第318話


 ガルファンが妻に出会ったのは、ファルエラを旅行していた時だった。



 領主としてネット村を治めていたガルファンは、領民と一緒に毎日畑仕事や牧畜などに精を出していた。


 畑や動物は毎日愛情を持って世話をしなければならない。


 何より、ガルファンが愛着が湧いて離れられなかった。

 故に特にどこかへ出かけたいと思ったことはなかったのだが、領民が「働き過ぎだからたまには休んだり遊んで下さい」と心配してきたので、一人でのんびり小旅行に出ることにしたのだ。

 昔から村では家族ぐるみで仕事をしていたためか、年配の者からは子供や孫の様に扱われ、同年代は友人の様に接してくれていた。そのことをくすぐったくも嬉しく思ったし、ガルファンはこの村の領主になれたことを誇りに思っていた。

 その村を離れるのは少しさみしかったが、領民達が笑顔で送り出してくれたのだ。せっかくだし、紅葉が美しいと絶賛されているファルエラの観光地へ赴いた。その頃は秋だったので、絶好の観光時期である。

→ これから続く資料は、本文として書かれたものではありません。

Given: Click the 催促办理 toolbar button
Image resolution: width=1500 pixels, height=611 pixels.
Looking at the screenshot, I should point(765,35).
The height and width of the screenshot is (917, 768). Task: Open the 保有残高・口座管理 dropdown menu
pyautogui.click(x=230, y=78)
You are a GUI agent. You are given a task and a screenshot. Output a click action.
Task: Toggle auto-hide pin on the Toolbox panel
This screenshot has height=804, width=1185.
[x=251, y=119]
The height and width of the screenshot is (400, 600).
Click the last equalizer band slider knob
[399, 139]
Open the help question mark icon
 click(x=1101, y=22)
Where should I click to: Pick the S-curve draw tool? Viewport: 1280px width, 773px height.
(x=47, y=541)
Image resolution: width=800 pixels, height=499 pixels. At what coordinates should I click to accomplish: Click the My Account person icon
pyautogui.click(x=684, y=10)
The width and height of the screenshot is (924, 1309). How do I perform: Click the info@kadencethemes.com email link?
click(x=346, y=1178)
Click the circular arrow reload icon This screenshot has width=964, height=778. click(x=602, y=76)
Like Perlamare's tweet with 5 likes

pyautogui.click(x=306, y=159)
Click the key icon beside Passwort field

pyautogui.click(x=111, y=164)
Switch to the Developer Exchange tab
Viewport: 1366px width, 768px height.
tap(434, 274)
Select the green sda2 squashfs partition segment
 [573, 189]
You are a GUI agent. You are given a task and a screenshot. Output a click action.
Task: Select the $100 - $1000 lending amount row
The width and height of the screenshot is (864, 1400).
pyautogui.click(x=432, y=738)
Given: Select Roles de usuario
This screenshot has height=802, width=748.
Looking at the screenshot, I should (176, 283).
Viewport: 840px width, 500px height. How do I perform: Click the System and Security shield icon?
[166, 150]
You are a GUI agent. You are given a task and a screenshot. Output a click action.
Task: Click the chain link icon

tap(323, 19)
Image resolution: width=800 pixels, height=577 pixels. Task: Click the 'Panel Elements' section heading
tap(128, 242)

 そうして出向いた場所は、言葉に表せないほどの絶景が広がっていた。



 都市から離れたゼスという町の丘の上が良いよ、と現地の人に勧められて来たのだが、その丘は本当に色鮮やかな景色を見せてくれた。

 頭上を見上げれば包み込む様な黄金色の世界が広がり、その世界を真っ赤な景色が天の川の様にゆったりと流れていっている。向こうに目を向ければ、眩しい光を放つほどの黄金の海が視界の端まで広がり、遠くの山もまた様々な色を着飾って目を楽しませてくれる。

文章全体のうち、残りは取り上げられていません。